Stamps’ opponent in her 37th Ward race, Ald. Emma Mitts, is now an ally, and a major West Side political player. On April 25, Ald. Mitts was appointed to the Democratic State Central Committee, the governing body of the Democratic Party of Illinois, filling the seat left vacant by Cook County Clerk Karen Yarbrough’s death. In an interview later that night, Ald. Mitts told Streetsblog that she would welcome having a West Sider on the RTA board. She noted that Johnson is a West Sider, Illinois Senate President Don Harmon is from the neighboring suburb of Oak Park, and Illinois House Speaker Emanuel “Chris” Welch lives in west suburban Hillside.
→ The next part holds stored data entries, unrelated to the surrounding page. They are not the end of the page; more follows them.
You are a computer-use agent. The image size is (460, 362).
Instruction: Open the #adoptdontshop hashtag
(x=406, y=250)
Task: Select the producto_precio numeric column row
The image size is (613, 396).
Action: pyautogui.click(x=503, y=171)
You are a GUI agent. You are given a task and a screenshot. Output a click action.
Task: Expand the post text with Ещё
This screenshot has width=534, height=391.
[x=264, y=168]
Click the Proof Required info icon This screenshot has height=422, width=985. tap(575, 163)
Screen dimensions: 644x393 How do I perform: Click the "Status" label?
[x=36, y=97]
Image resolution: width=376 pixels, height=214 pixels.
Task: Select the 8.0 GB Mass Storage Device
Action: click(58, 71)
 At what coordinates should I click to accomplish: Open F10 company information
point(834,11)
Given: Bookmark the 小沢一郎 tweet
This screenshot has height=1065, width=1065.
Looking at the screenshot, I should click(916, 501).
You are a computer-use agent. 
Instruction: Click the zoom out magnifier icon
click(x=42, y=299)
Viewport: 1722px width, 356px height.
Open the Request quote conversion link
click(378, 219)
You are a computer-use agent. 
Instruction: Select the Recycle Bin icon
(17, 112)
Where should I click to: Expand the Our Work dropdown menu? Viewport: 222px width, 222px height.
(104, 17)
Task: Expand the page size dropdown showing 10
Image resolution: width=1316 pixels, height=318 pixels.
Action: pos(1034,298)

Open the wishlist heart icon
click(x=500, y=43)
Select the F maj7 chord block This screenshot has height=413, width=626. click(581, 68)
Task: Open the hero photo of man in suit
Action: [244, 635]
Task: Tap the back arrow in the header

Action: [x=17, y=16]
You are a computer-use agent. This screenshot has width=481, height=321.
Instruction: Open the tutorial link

Ald. Mitts argued that having West Siders and west suburbanites at all levels of power makes it easier to affect meaningful change on the West Side. "West Side is going up. If we keep coming together, all of us coming together, having working relationships, it can be nothing but good news."

Long time West Side activist Mary Gardner, who also applied for Karen Yarbrough's former Cook County Clerk seat, is a parishioner at Acree’s church. She argued that as an RTA board member Acree would be a strong advocate for addressing transit access disparities between predominantly Black and predominantly white communities.

"He'll bring a keen sense of awareness, not just to the obvious disparities," Gardner said. "He'd be a great strong voice that will advocate, not just for the better services, but services that are equal to what other communities consider normal. I mean, to me, I've seen him walking, [I’ve seen him a] couple of times on the train as well. He's somebody who will bring lived experiences to that seat, if he's confirmed. I think he would be a great choice, a great voice who could speak on the behalf of the West Side citizenry."

Streetsblog readers, do you have any thoughts on who might be a good choice for the RTA board in order to help create a more effective and equitable Chicagoland transit system? Let us know in the comment section.

Read the Block Club article here.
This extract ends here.